Pixel coordinate grounding data |
*** Block opens ***

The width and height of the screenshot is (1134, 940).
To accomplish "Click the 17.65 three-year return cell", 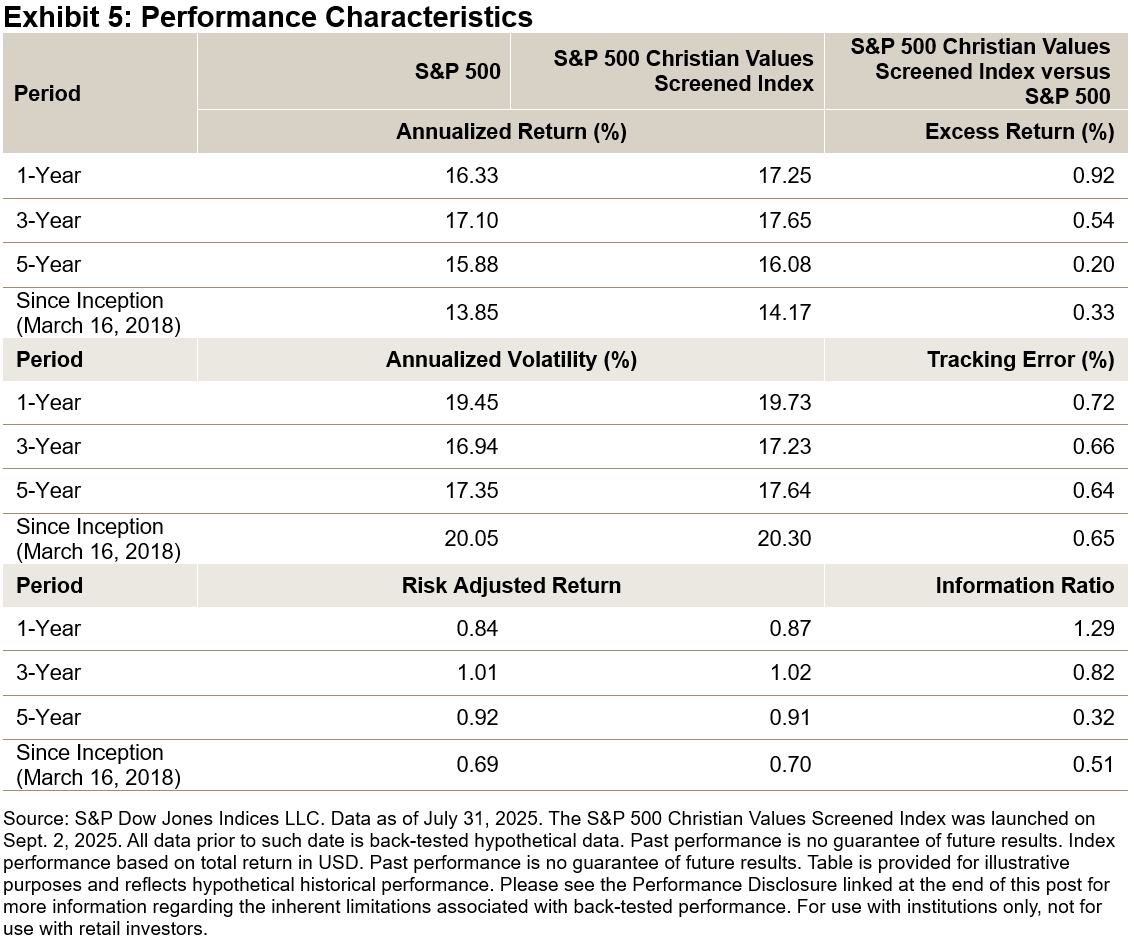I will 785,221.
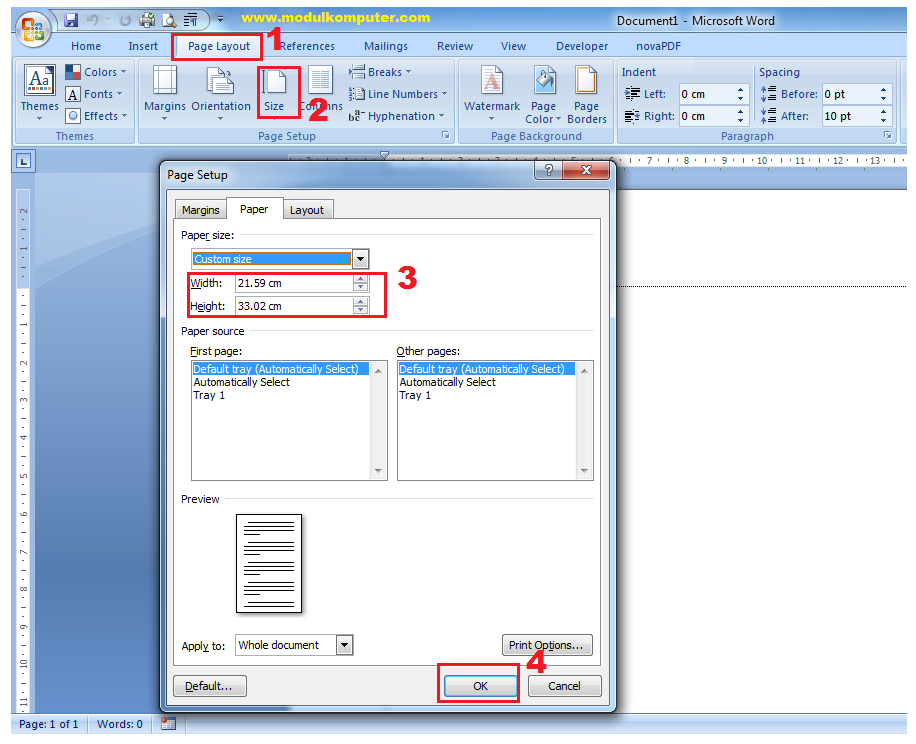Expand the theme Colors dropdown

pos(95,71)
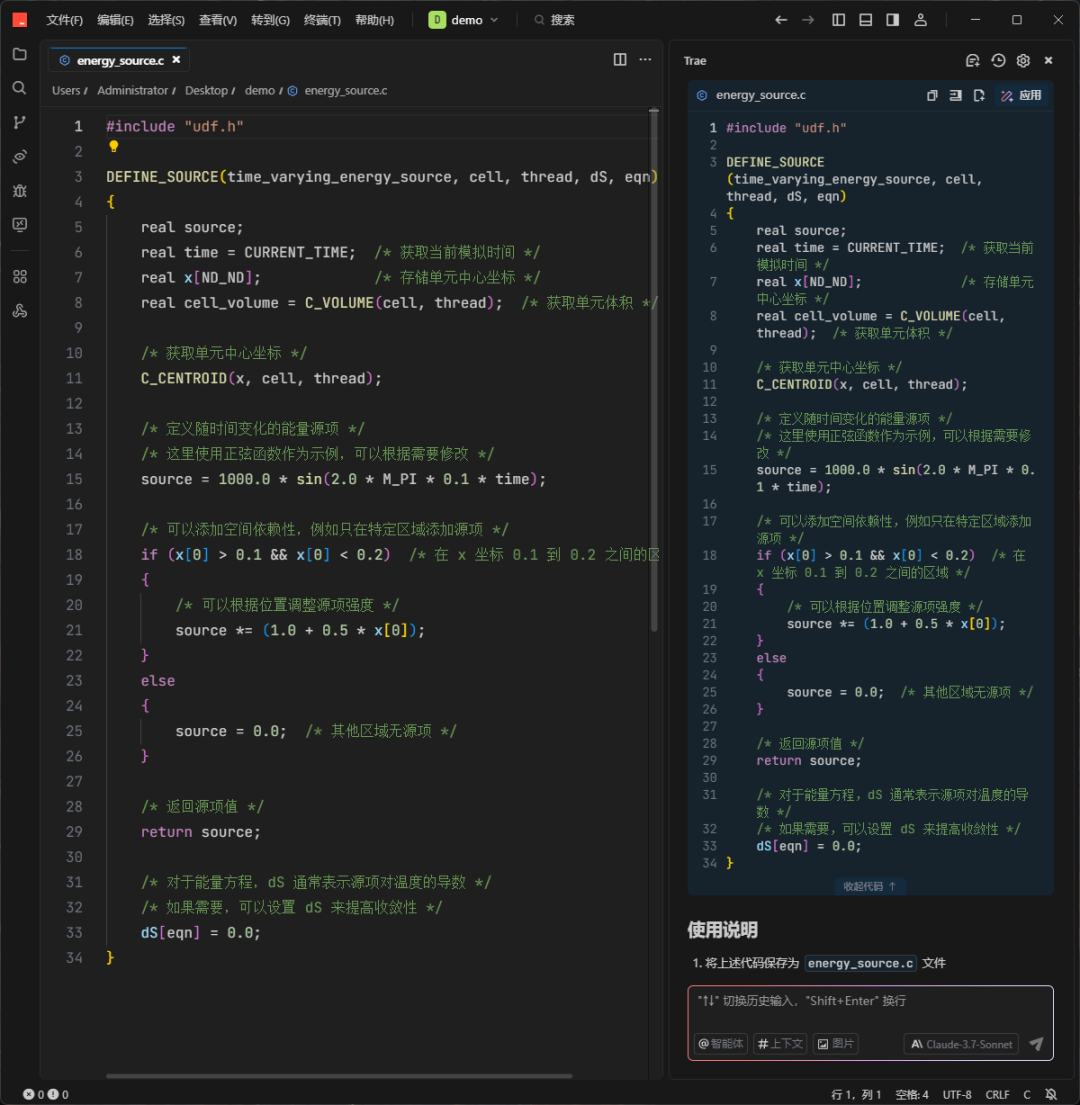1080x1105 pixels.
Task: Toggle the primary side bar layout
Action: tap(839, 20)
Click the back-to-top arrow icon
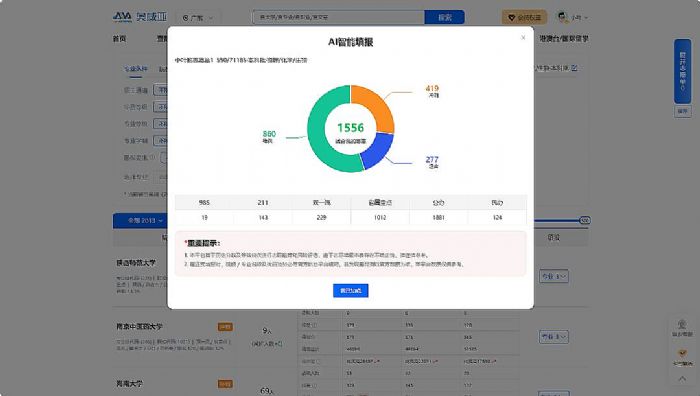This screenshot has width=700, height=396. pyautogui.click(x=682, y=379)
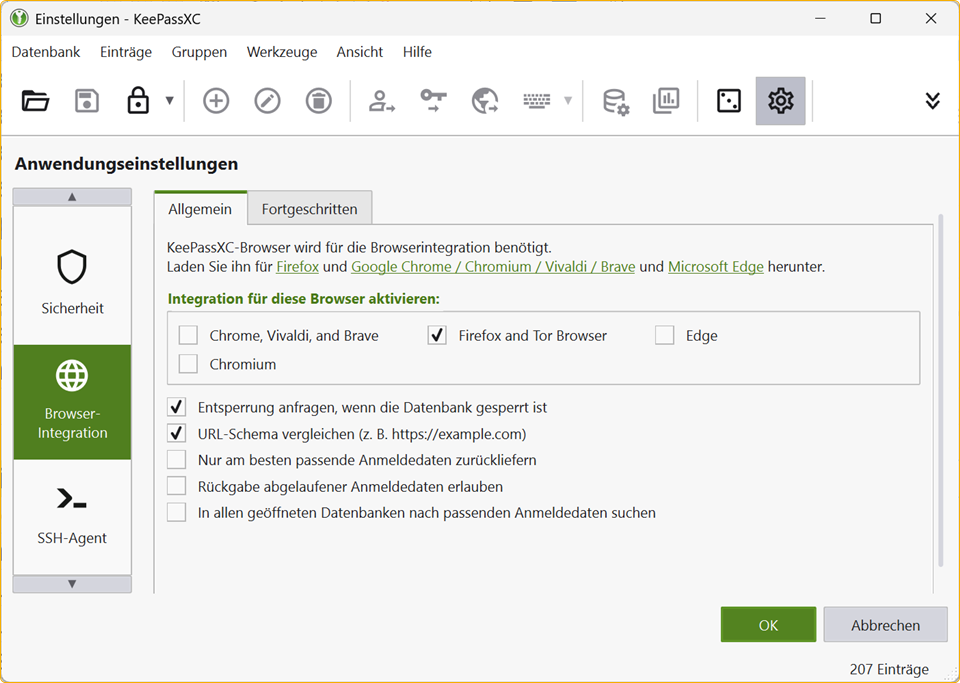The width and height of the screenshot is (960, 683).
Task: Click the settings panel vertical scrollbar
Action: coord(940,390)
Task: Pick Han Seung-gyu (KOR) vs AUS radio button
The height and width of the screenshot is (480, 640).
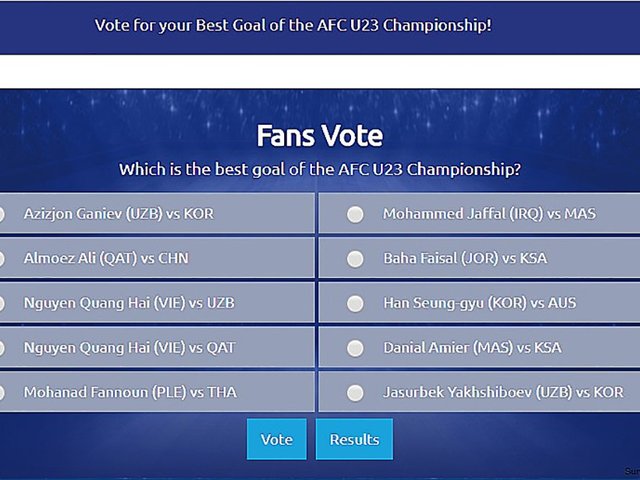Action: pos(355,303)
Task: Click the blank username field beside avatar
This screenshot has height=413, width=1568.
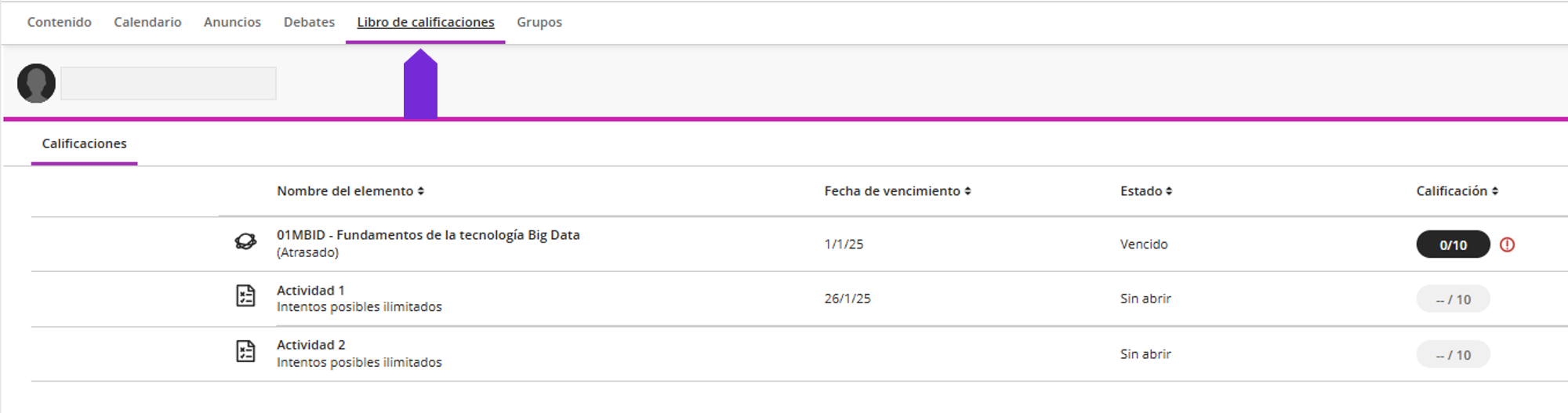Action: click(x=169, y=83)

*** Block closes ***

What you will do | Take the lines from the one holding "Task: Pick Han" through the last line of the data above and copy them exactly, both ends included, omitting all pictures.

Result of this task |
Task: Pick Han Seung-gyu (KOR) vs AUS radio button
The height and width of the screenshot is (480, 640).
Action: pos(355,303)
Task: Click the blank username field beside avatar
This screenshot has height=413, width=1568.
Action: click(x=169, y=83)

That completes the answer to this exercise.